§ **Description of the task**: Please return the lines starting at the one that contains "Task: Click the Custom Controls blocks icon" and ending at the one that contains "Action: pyautogui.click(x=46, y=261)", both included, and leave the pictures out of the answer.

**** Extracted data ****

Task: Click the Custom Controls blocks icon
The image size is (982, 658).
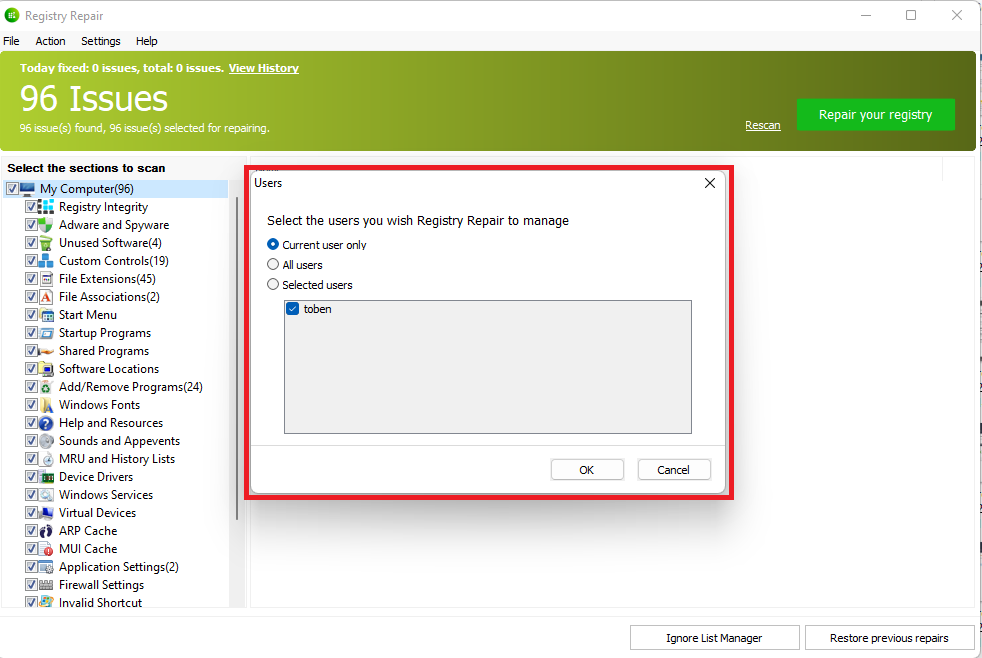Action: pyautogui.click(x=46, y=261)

****
**** Extracted data ****

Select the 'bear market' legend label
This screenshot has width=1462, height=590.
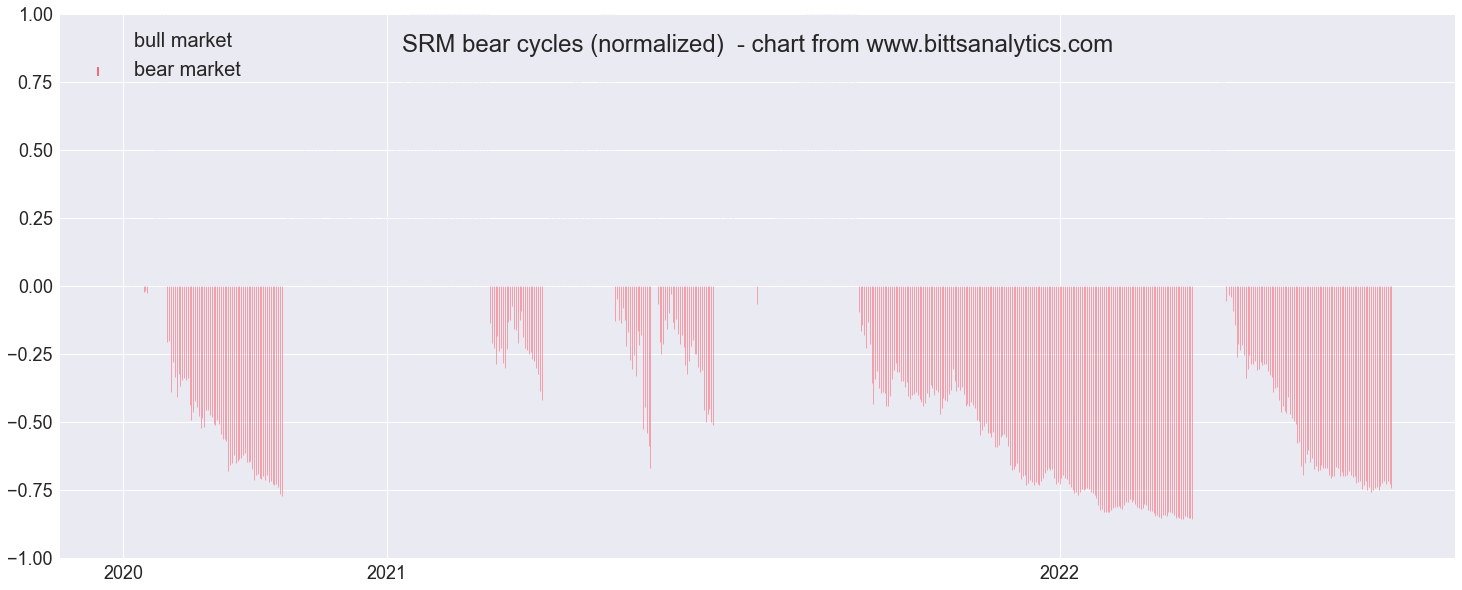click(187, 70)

****
**** Extracted data ****

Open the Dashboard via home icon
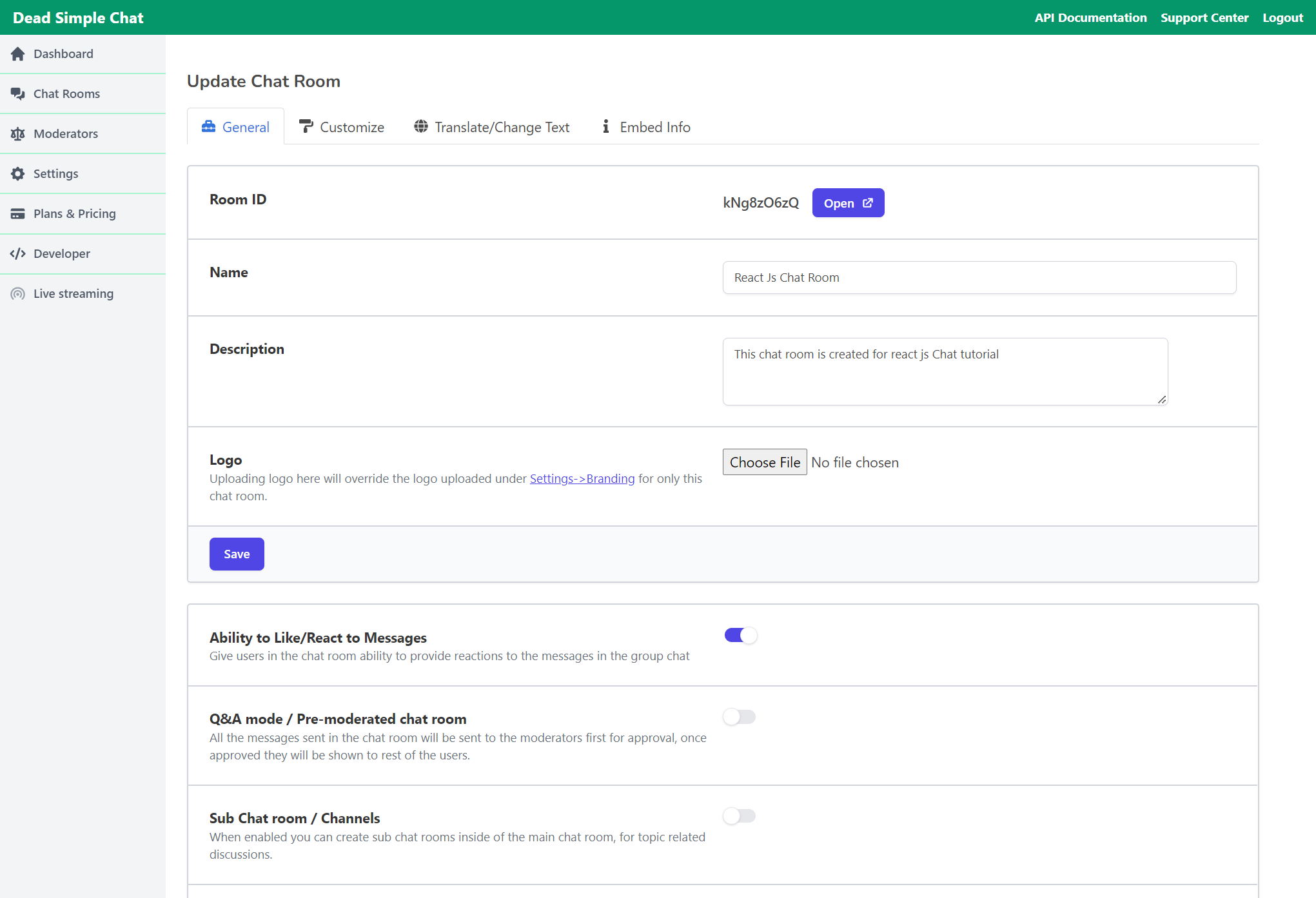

****

§ **Task result**:
Task: Click the Custom Controls blocks icon
The image size is (982, 658).
Action: pyautogui.click(x=46, y=261)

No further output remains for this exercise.